Подоконник, рамы и небольшая форточка так заросли грязью и похотью, что никому и в голову бы не пришло это оконце открывать. В каптерке Лино было душно, но тепло и привычно. К диким выходкам своего соседа он относился терпимо. Лино, хоть и терпеть не мог насилие, но еще в юности перестал осуждать и себя и остальное человечество за все творимые на нашей скучной планете гадости. Человек, как и орангутанг, — грязное подлое животное, готовое убивать и мучить своих близких и далеких, — говорил он сам себе, — и ты точно такой же. Все зависит только от воспитания, погоды, исторических обстоятельств и от политики номенклатуры.
И горечь этой полуправды не отравляла ему жизнь, а помогала замыкаться в себе и познавать свою природу.
В этой же стене была вонючая дверь, обитая жестью и пахнущая благовониями.
Тяжелую эту дверь украшал старинный медный замок на Луаре, уже, наверное, пять столетий как сломанный. Вмятины и царапины на его позеленевших боках доказывали, что не одно поколение обитателей каптерки пыталось этот замок открыть без ключа и без ветрил или выдрать его из двери как зуб мудрости. Но безуспешно, господа, безуспешно.

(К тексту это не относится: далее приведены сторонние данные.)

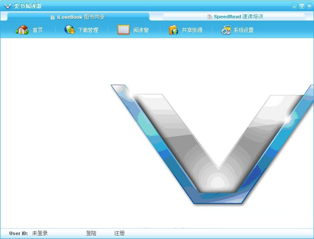Click the document icon on SpeedRead tab
314x239 pixels.
point(210,17)
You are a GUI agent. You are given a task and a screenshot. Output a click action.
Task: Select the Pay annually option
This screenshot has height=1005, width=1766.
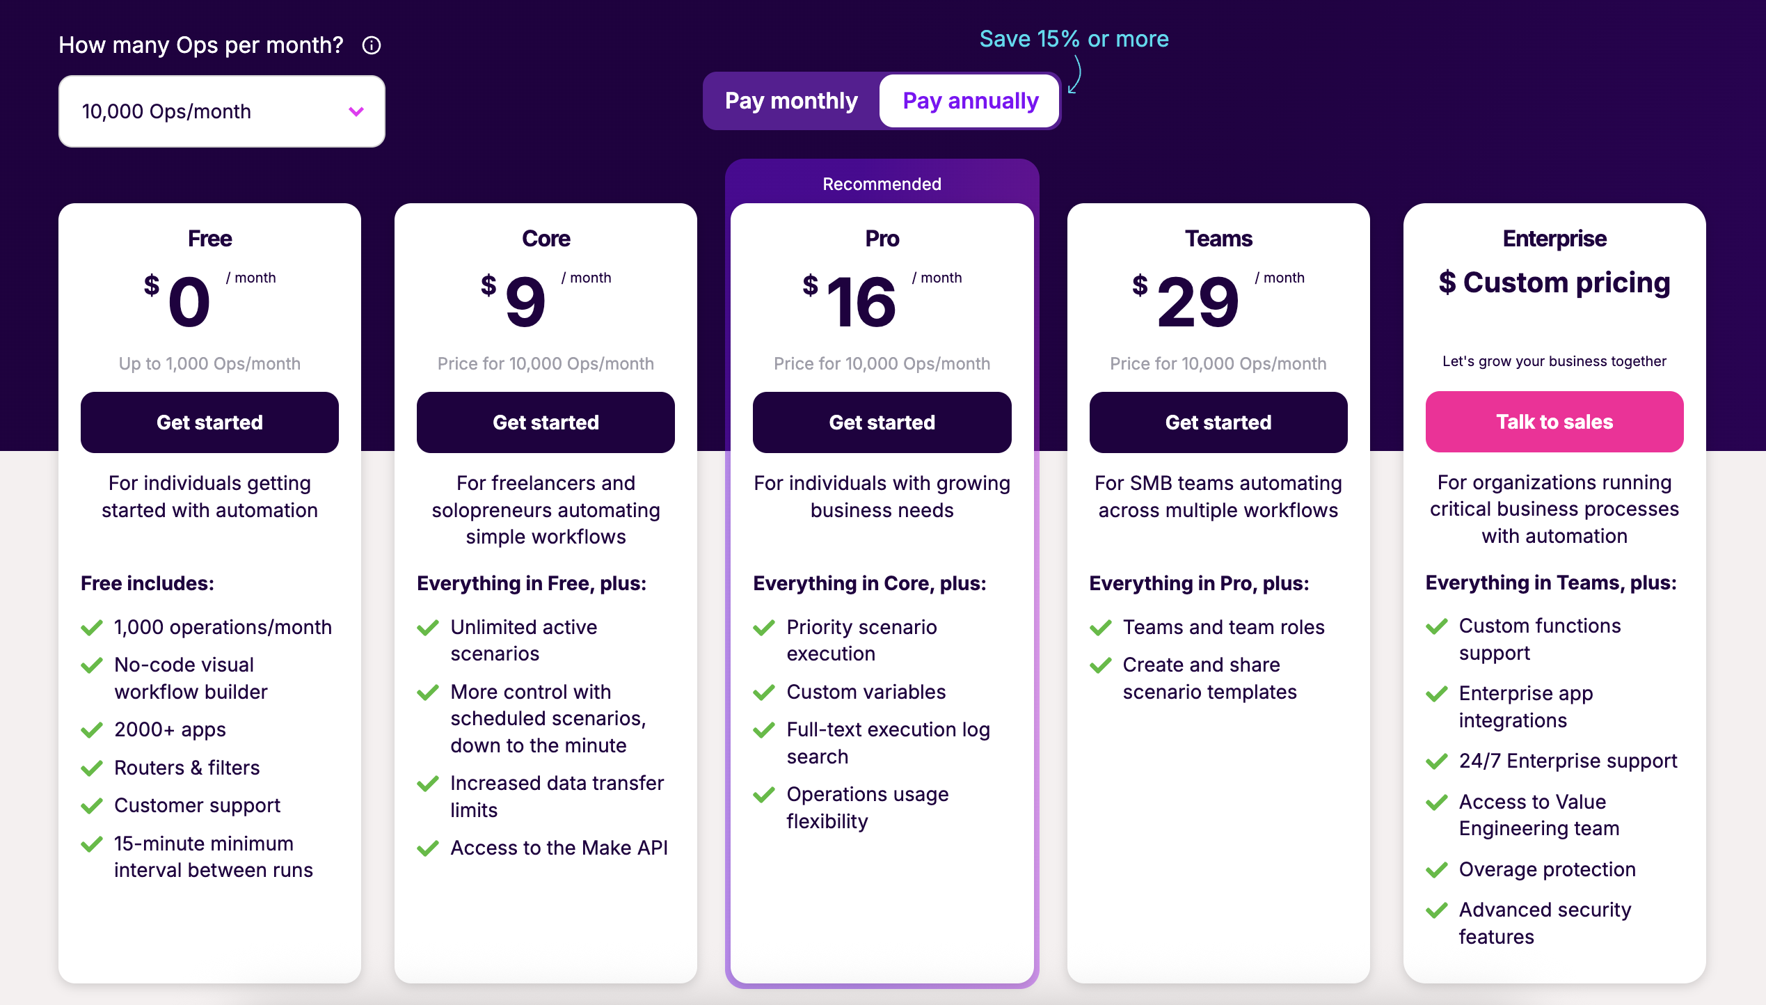[x=969, y=101]
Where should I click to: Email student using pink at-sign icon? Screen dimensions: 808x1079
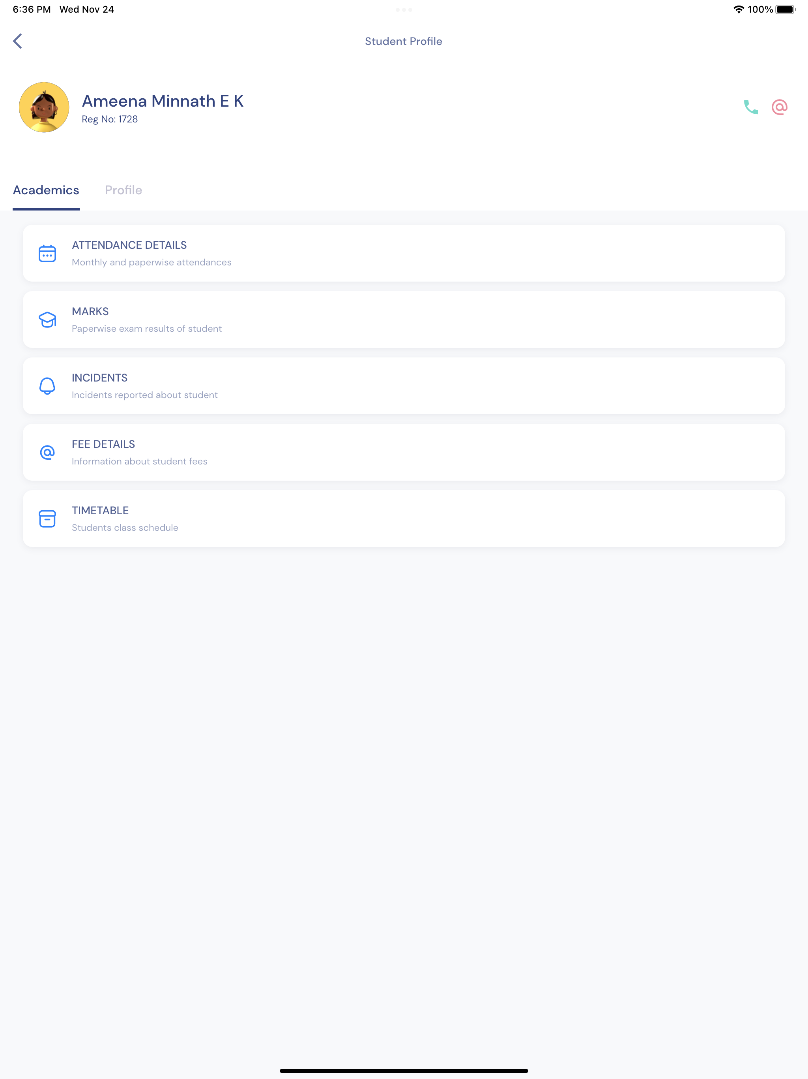coord(779,107)
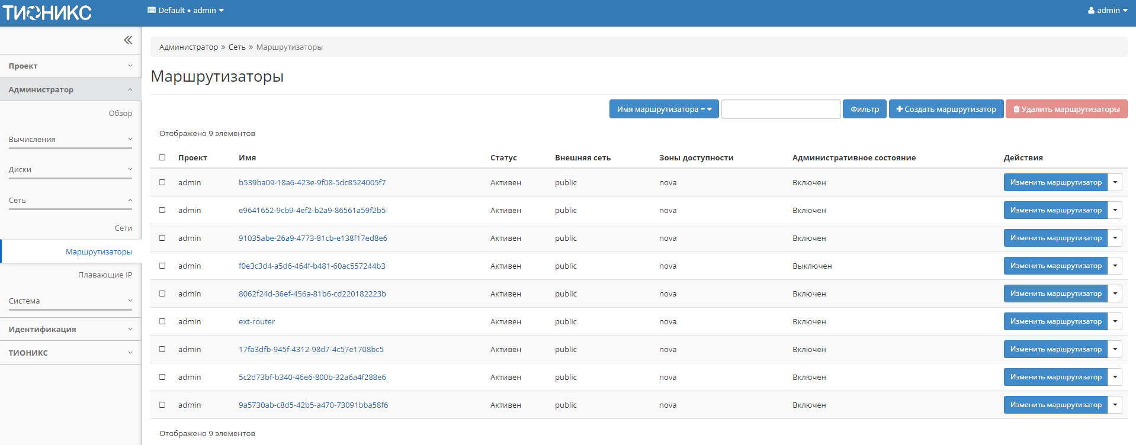Open Плавающие IP in sidebar

pyautogui.click(x=105, y=275)
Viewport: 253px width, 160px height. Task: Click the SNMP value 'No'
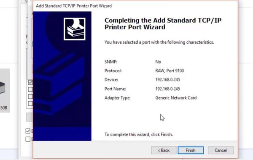(x=158, y=62)
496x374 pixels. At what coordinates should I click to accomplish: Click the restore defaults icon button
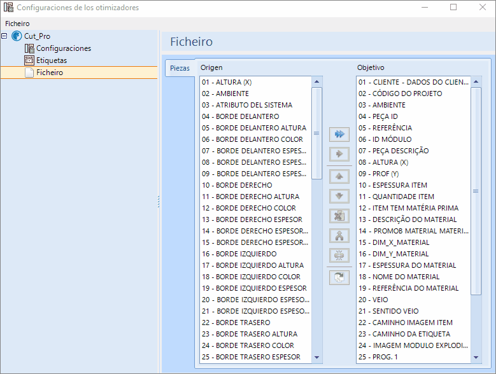[339, 277]
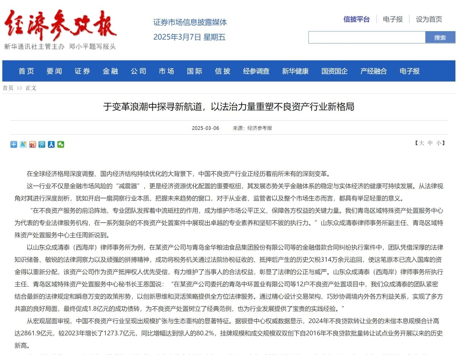The image size is (459, 355).
Task: Click 设为首页 link at top
Action: point(429,19)
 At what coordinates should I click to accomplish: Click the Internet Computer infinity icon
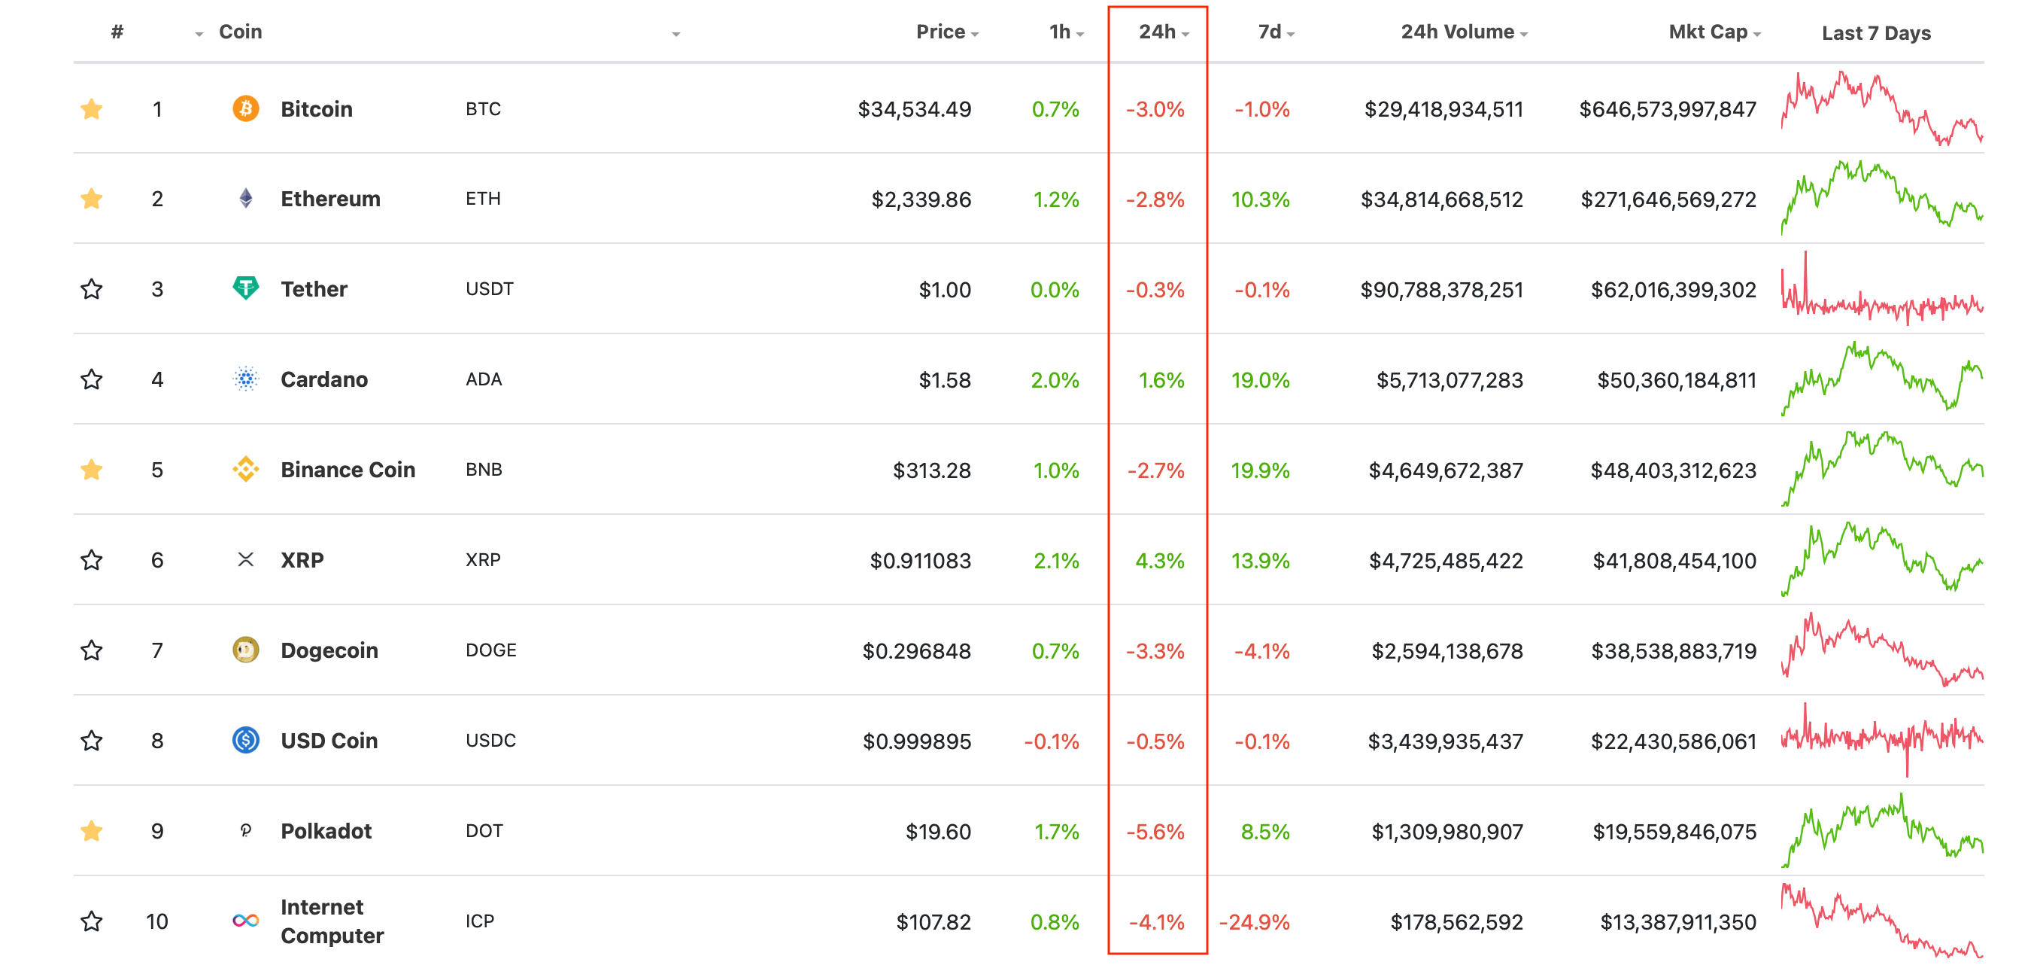[245, 921]
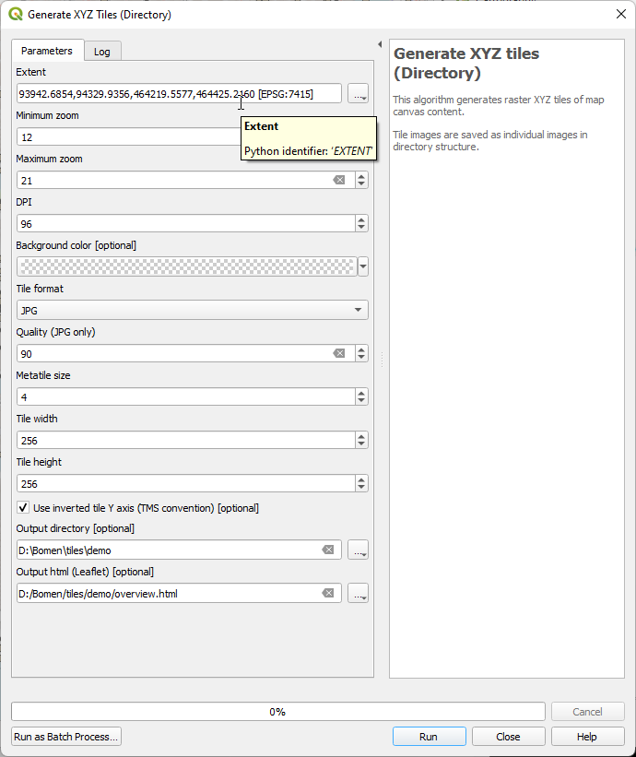Focus the Tile height input field
This screenshot has width=636, height=757.
tap(186, 483)
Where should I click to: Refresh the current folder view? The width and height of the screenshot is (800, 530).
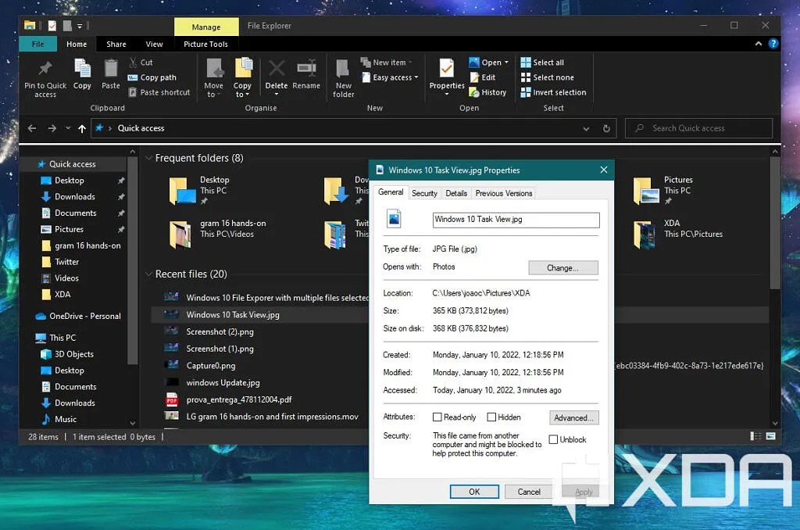pos(607,128)
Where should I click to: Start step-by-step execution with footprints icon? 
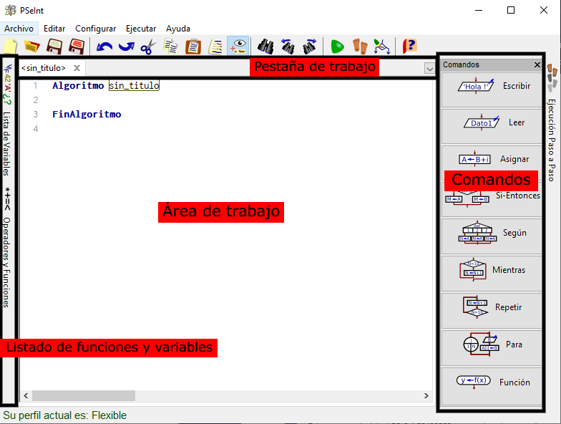coord(360,47)
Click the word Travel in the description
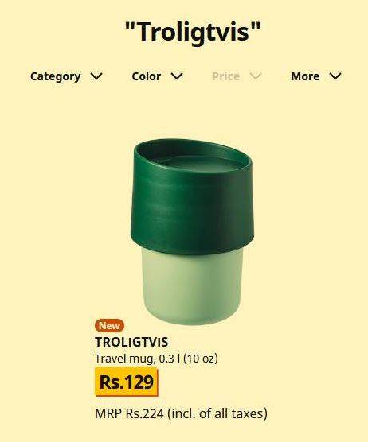 (x=110, y=359)
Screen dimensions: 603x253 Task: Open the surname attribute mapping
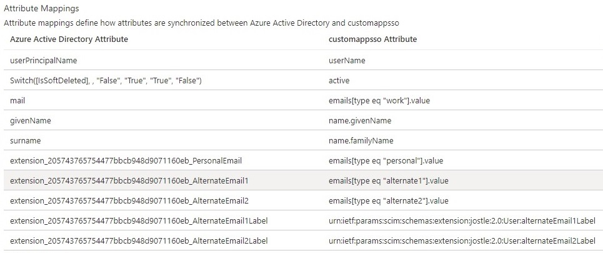[26, 141]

Ручки у двери не было, открыть ее было не легко. Для этого приходилось, ломая ногти, скрести ее занозистую боковую сторону. Поддевать ее за бретельки от бюстгальтера. Дверь при этом звенела, что твой колокольчик на молодецких плечах. И трясла спелыми средневековыми грудями.
Лино обычно мучился минут двадцать, прежде чем ему удавалось открыть проклятую дверь. Верзила-Бобби сидел в это время на своем стуле как Чингисхан на троне и демонстративно отрешенно смотрел в никуда, на кончик своего голубоватого носа. Казалось, он не замечал мучений Лино, не замечал вообще ничего, был глубоко погружен в себя. Но Лино знал, что никакой «глубины» в обезьяньей душе Верзилы нет, нет и самой души, и его отрешенность всякий раз была только маской Герострата, которую Верзила-Бобби охотно надевал для того, чтобы мирно и всласть подремать.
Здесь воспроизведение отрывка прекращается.